-text and photos Andrei Dorian Gheorghe
design Florin Alexandru Stancu-

On the morning of 15 July 2015
I saw the Sun rising in a suburb of the Capital City of Finland.

Then I started by bus to Helsinki (the northernmost Capital of Continental Europe)
to see the monuments of two exceptional heroes (and men of culture)
of this country.

The Finnish nation had to preserve its identity
during two long periods of foreign domination:
the Swedish one (when, in the 16th century, Mikael Agricola
founded the literary Finnish language, translating the New Testament)
and the Russian one (when, in the 1830s, Elias Lonnrot
published the national epic, Kalevala).

Then, in 1917 Finland became independent
and during World War II found the power
to reject a Soviet attempt of invasion.

In these circumstances, Aleksis Kiwi (1834-1872)
became the father of Finnish novel,
the founder of Finnish theatre,
and an admired poet, too,
remarkably contributing to the nationalist spirit.

His main statue was erected in 1939 in front of the National Finnish Theatre,
a building made in 1902 (architect Onni Tarjanne)
in the National Romantic Style.

Very close, another extraordinary building in the same style,
the Helsinki Central Railway Station,
was made in 1910-1914 (architect Eliel Saarinen).

Then I went (by foot and by bus) to a park
dedicated to the Finnish national musician.

Jean Sibelius (1865-1957) left a magnificent patriotic opera,
one of his compositions being named just Finlandia.

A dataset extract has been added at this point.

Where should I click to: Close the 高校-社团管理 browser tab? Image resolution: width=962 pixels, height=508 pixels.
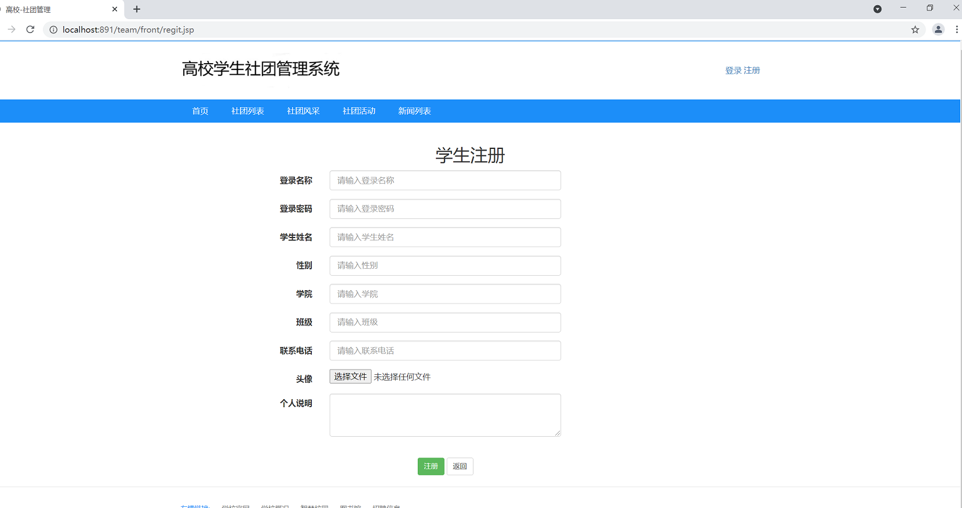pos(115,9)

In 1967 an amazing monument dedicated to him (architect Eila Hiltunen)
was erected in this park.

I continued with a walk (this time only by foot) through Helsinki
(a city communicating some of the northern mysteries),
returning right to the statue of Aleksis Kiwi.

I will never forget
the Helsinki Central Railway Station.

Its stone giants holding planets in hands
(or maybe just a multiplication of the Finnish god of sky, Ukko)
make it seem like a cosmic station!

I will never forget
the Sibelius monument.

It seems like a supernatural organ
calling the fingers of the Sun!


© 2017 SARM
(Romanian Society for Meteors and Astronomy)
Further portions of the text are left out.